Gains and pains, Brian Gaynor

World Famous in New Zealand: How New Zealand’s Leading Firms Became World-Class Competitors
Colin Campbell-Hunt et al
Auckland University Press, $39.95,
ISBN 1869402499

The reforms initiated by Sir Roger Douglas in 1984 gave New Zealand businesspeople a wonderful opportunity to take a leadership role in the economy and create wide-spread wealth. They have not grasped this opportunity, and the performance of many of the country’s largest companies has been extremely disappointing. A major reason for this is the ownership structure of New Zealand companies.

Business theorists believe that the best form of steward-ship is when an organisation has long-term shareholders whose interests are fully aligned with those of the corporation. Unfortunately, the New Zealand sharemarket has been characterised by controlling shareholders focussed on the short term, who have put their own interests ahead of the listed entity.

In the 1980s a large number of investment companies, including Brierley Investments, Chase Corporation and Equiticorp Holdings, bought controlling stakes in icon New Zealand companies and in effect ran these organisations. These investment companies had neither the industry nor the management skills to fulfil this role, and the acquired companies were usually managed with the view to being onsold at a higher price. As the icon companies were flicked back and forth amongst investment groups, they never had an opportunity to develop long-term business strategies that would allow them to grow and prosper.

The 1987 sharemarket crash proved that this business model was hopelessly flawed. After the crash, the Labour Government promised to introduce a Takeovers Code. This Code would bring a sense of order to the sharemarket and ensure that an investor could not achieve effective control of a listed company by purchasing a 25 to 35 per cent stake. A Code encourages the long-term, stable ownership of listed companies although it also facilitates the takeover of an organisation that does not perform.

Numerous attempts were made to introduce a Code but it failed to make its way through the political process, mainly because of fierce lobbying by a number of influential organisations. These included the Business Roundtable, the New Zealand Stock Exchange and large investor groups. In the absence of a Code, many large New Zealand companies have been controlled by shareholders with a short-term bias and a strong emphasis on self-interest at the expense of the corporation. By contrast, most developed countries have takeover codes and their successful companies are usually governed by shareholders who have a strong interest in the long-term prosperity of the organisation.

A Takeovers Code finally became law in New Zealand on 1 July this year but it was 17 years too late. There is little doubt that the New Zealand business sector, and the national economy, would be in a much stronger position today if the reforms had occurred under a regime that encouraged the long-term, stable ownership of our major companies.


World Famous in New Zealand, which has been written by seven academics from Victoria University of Wellington and Massey University, deals with the issues of ownership and leadership. The authors have highlighted ten successful New Zealand companies: The Criterion Group, Formway Furniture, Gallagher Group, Kiwi Dairies, Montana Wines, Nuplex, PEC, Scott Technology, Svedala Barmac and Tait Electronics. One has no idea why these were chosen because no individual export and profitability statistics have been supplied.

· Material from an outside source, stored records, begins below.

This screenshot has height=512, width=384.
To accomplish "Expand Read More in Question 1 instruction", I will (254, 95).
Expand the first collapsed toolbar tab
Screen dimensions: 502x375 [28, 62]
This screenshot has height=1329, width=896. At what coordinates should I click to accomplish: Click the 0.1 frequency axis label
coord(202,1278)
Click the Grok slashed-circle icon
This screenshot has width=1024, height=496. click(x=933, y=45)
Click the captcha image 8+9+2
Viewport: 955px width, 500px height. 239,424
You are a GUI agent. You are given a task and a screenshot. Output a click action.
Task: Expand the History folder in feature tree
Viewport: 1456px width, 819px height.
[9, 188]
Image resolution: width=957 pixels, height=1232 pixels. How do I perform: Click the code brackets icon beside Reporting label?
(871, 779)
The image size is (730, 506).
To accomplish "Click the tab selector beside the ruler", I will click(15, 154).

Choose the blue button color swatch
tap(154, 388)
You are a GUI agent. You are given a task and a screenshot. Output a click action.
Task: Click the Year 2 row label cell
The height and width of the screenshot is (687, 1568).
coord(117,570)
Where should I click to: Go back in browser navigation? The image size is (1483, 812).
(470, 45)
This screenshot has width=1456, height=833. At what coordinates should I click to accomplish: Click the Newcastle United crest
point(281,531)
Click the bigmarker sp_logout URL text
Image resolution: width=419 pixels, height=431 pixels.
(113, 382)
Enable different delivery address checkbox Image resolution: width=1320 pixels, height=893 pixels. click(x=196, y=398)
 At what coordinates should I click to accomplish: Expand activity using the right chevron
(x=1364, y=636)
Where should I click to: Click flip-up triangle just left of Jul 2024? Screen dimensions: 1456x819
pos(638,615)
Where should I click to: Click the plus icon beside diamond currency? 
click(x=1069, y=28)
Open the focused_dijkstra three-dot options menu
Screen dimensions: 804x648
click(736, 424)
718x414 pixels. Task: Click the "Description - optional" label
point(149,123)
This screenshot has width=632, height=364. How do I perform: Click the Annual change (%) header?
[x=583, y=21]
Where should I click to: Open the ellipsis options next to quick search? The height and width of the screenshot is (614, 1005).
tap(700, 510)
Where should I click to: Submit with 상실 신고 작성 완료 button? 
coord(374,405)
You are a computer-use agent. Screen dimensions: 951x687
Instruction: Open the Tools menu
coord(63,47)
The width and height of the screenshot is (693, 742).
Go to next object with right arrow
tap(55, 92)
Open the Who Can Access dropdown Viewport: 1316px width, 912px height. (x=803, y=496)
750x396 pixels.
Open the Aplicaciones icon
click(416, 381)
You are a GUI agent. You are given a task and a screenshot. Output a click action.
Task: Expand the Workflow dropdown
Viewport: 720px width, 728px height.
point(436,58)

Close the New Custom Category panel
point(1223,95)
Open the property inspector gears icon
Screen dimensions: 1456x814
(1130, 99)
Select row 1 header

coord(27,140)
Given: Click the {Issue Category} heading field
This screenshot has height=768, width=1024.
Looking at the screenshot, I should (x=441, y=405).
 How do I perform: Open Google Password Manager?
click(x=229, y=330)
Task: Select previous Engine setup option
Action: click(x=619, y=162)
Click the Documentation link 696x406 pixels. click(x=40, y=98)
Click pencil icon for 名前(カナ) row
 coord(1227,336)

Only three of the companies, Montana Wines, Nuplex and Scott Technologies, have been listed on the Stock Exchange. Sir Angus Tait of Tait Electronics and Bill Gallagher of Gallagher Group have both rejected stock exchange listing because they believe sharemarket investors are too focussed on the short-term. They both agree that the best option is to have long-term share-holders. Shareholders are important, but Bill Gallagher takes a broader view of the corporation. He is quoted as saying:

If you look after your customers and you look after everybody in the line to the customer, then you generate wealth. Money is number three. Satisfaction really, it is fun and exciting, that is number one. Number two is the people thing: the people you work with, the customers, the distributors. And then generally wealth, that’s a scorecard.


Neither this topic nor the issue of ownership is fully developed or analysed in World Famous. This is where the publication fails. The title gives the impression that it may be a cheerleading exercise for New Zealand business, but the preponderance of dense and impenetrable text makes it difficult for the general reader to find much to cheer about.

The World Famous approach, which relies on a series of case studies, is fraught with danger because a successful company at the time of writing may be in trouble shortly after publication. The most obvious example of this was Theory K: The Key to Excellence in New Zealand Management, which was released in a blaze of publicity in 1986. The authors, mainly University of Auckland staff members, picked 50 excellent companies but many of them were bankrupt within a few years. Amongst those chosen for their excellent management were Chase Corporation and Equiticorp Holdings, which became two of the country’s most spectacular corporate collapses.

The New Zealand business sector would greatly benefit from an academic analysis of its performance that is aimed at a general audience. Unfortunately World Famous in New Zealand does not fulfil this role. It is a difficult read because it contains too much technical language and will appeal only to a specialist audience.


Brian Gaynor is an Auckland business consultant and commentator.